BHP/copper: better offer for OZ shows increasing conviction in red metal’s potential
Copper has lots of fans in the mining industry. For the energy transition, few metals matter more. As an example, electric vehicles need roughly three to six times the copper of conventional fuelled cars. Miners such as BHP have long stated a desire to expand their output of the red metal. BHP clearly has decided to try harder.
On Friday, the Sydney-listed miner chose to bump up its August cash offer price for local rival Oz Minerals by 13 per cent to A$28.25 ($19) per share. Its board has recommended this offer. Oz produces copper, which accounts for over 70 per cent of revenues. Also in the works is a mine for nickel, used in batteries. Oz’s mines fit well with BHP’s own assets in the country.

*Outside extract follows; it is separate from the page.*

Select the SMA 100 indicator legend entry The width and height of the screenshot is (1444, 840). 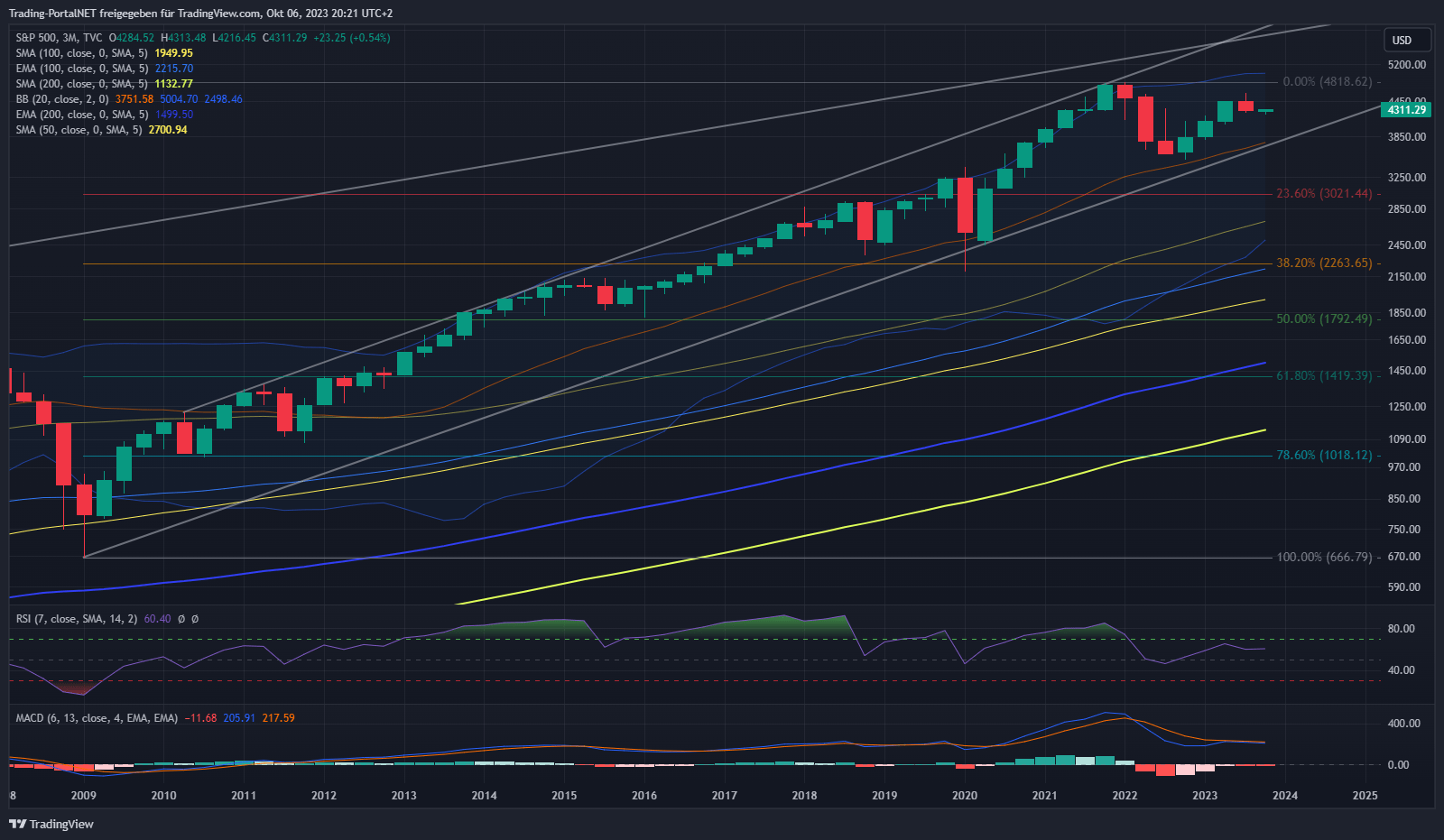pyautogui.click(x=81, y=53)
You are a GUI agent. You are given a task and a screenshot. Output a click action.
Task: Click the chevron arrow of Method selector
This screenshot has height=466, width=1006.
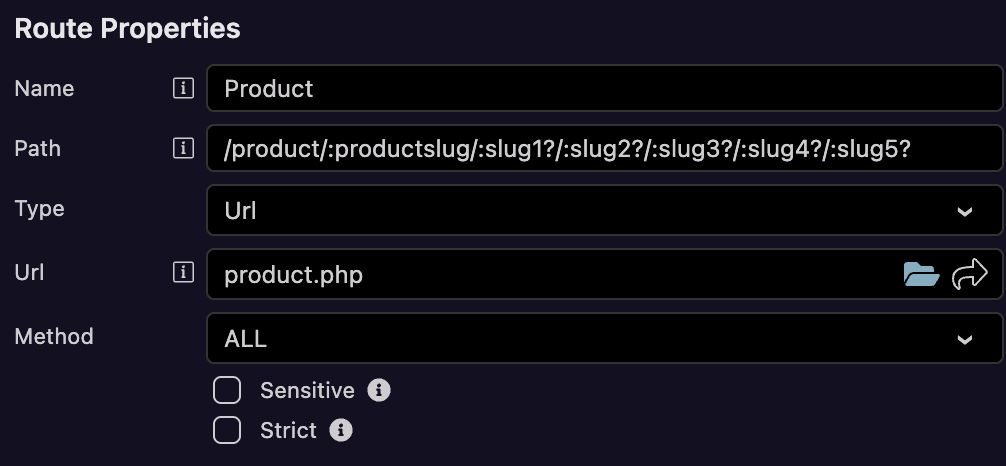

Although Lex had thought the first offer fair, fans of the red metal’s prospects should see BHP’s move as good news. Historically low copper inventories — at under five days of consumption — are a threat to the hopes of electrification. One recent debate within the industry is whether investors trust copper producers to take more risk on acquisitions and new mines. Still, BHP took the plunge and spent another three-quarters of a billion dollars.

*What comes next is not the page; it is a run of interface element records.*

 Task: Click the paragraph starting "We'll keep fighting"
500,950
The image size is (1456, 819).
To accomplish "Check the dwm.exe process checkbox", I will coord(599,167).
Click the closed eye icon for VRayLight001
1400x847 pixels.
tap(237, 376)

Shareholder doubts might have given BHP management pause since August. Its investors probably treasure the 11 per cent dividend yield. Splashing out $6.4bn on Oz eats up roughly half of next year’s estimated free cash flow. Also, for all the sustainable energy promise of copper its price — now $3.65 per pound — has meandered sideways for a decade. It is a quarter below this year’s highs, partly because next year’s supply should rise over 4 per cent, notes Tyler Broda at RBC. That would be the most in recent memory.
Perversely, higher global interest rates might distract those income-hungry shareholders, causing them to shift capital from the likes of BHP towards other investments. That might tilt the balance towards shareholders focused on the long-term growth potential of copper and the need for more of it.